■ **Quoted passage**:

I've done it with a sheep. You're right, it's harder than you expect, but not in the manner of requiring a certain level of strength. We have been led to believe the throat is a thing of butter and honey. Once you get past that misunderstanding, it's not hard at all.


----------



## Steerpike (Jul 22, 2013)

More good information. Thanks, guys.

I suspect if the wool is out of the way, it's not much different with a sheep than a person.

This character is a professor of archaeology, so he may not know the best way, but I think slitting the throat is probably the first thing most people would think of. I don't know why I was trying to get too cute with it initially.


----------



## Trick (Jul 22, 2013)

Ankari said:


> I've done it with a sheep. You're right, it's harder than you expect, but not in the manner of requiring a certain level of strength. We have been led to believe the throat is a thing of butter and honey. Once you get past that misunderstanding, it's not hard at all.



Were you holding the sheep by the top of the head? The character obviously can't do that in this case so I'm asking for educational purposes. I agree though that strength does not really seem to be the issue. It's more the judgement of force from what I've heard. A friend of mine is an avid hunter and in the case of a bad shot, when an animal is alive and suffering, he slits the throat. Apparently, the first time he had to do it required at least three passes. Now he can easily do it in one.

■ **Your tasks**:
(1) Answer these questions from the forum thread, one per line:
(a) What animal did Ankari do it with?
(b) What is the profession of Steerpike's character?
(c) How many passes did Trick's friend need the first time?
(2) In the forum thread, shorten the paragraph that begins "Were you holding the sheep" while keeping its main facts.
(3) Swap "wool" for "fleece" in the forum thread and give that part again. Begin at the words "## Steerpike (Jul" and stop after "than a person.".
The lines that come next are separate material, unrelated to the forum thread.

■ **Supplied information**:

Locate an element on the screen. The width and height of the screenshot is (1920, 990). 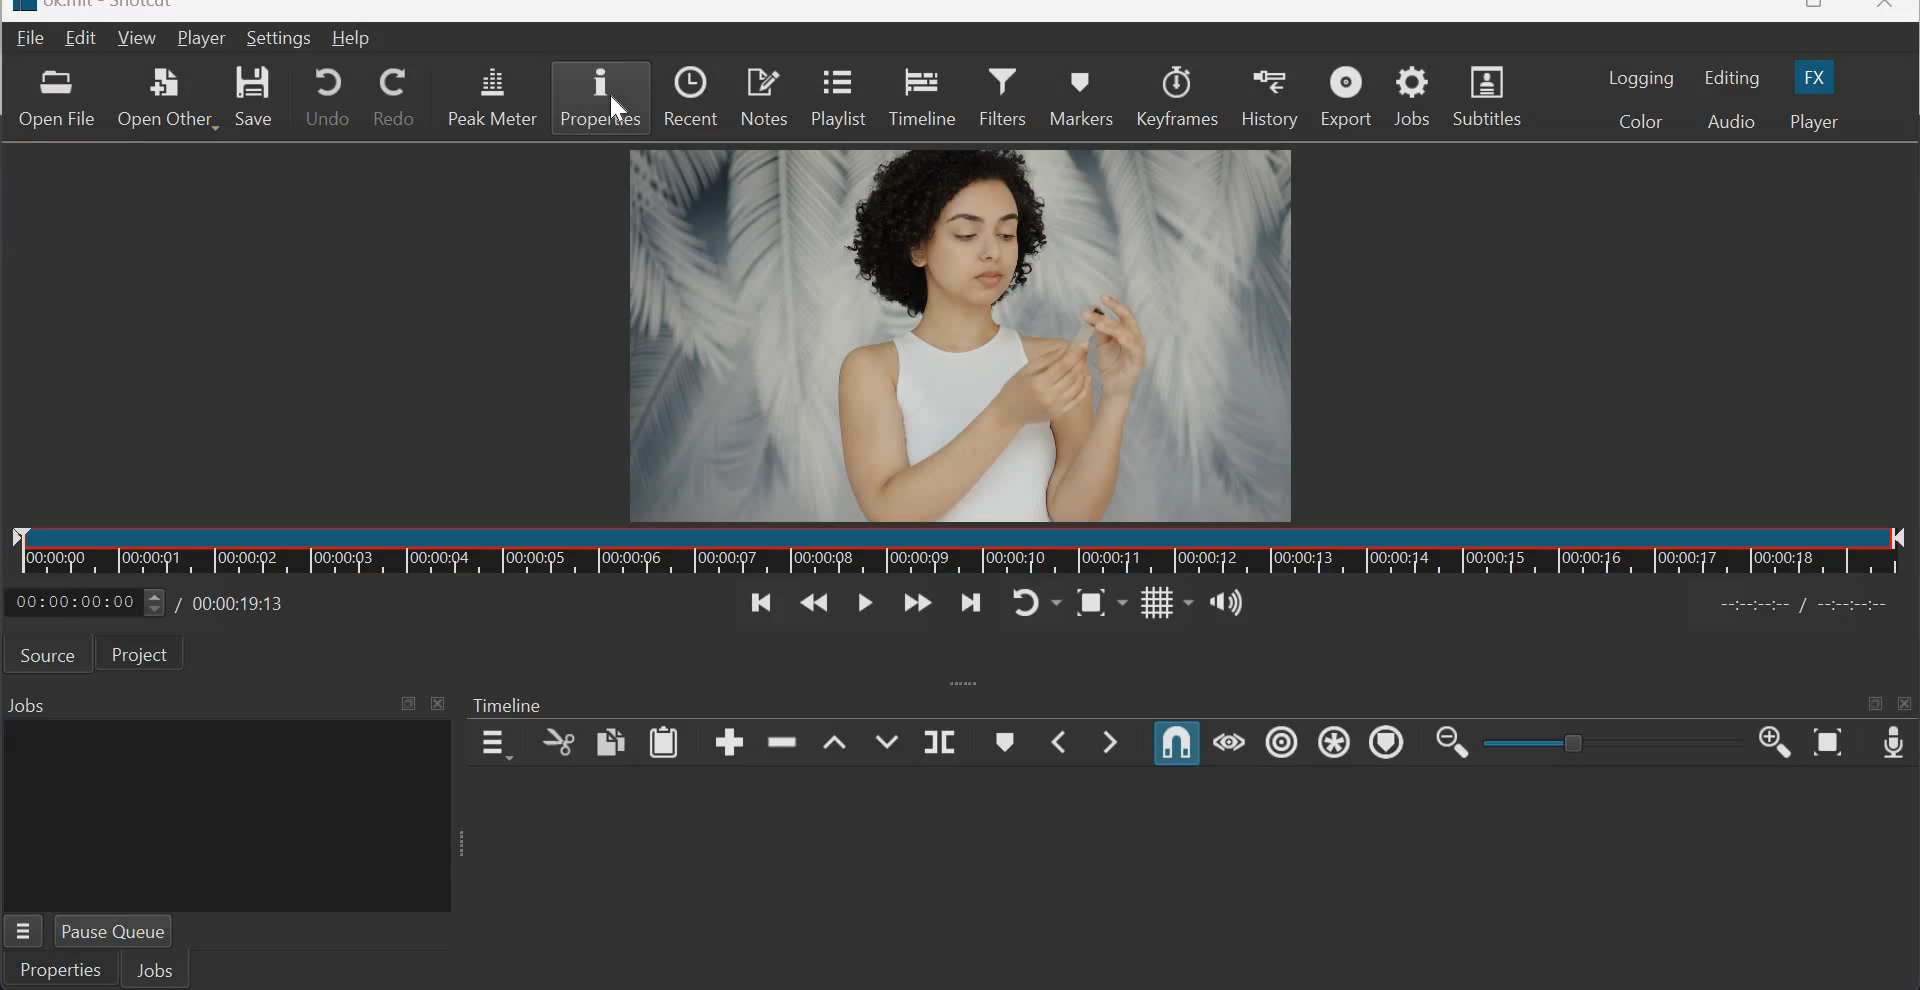
Editing is located at coordinates (1734, 78).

■ **Outputs by task**:
(1)
(a) A sheep.
(b) He is a professor of archaeology.
(c) At least three.

(2) Trick asks, for educational purposes, whether Ankari held the sheep by the top of the head, which the character can't do. Trick agrees that strength isn't the issue; judging the force matters more. A friend of Trick's, a keen hunter, slits the throat of a badly shot animal that is alive and suffering. The first time, he needed at least three passes; now he can easily do it in one.

(3)
## Steerpike (Jul 22, 2013)

More good information. Thanks, guys.

I suspect if the fleece is out of the way, it's not much different with a sheep than a person.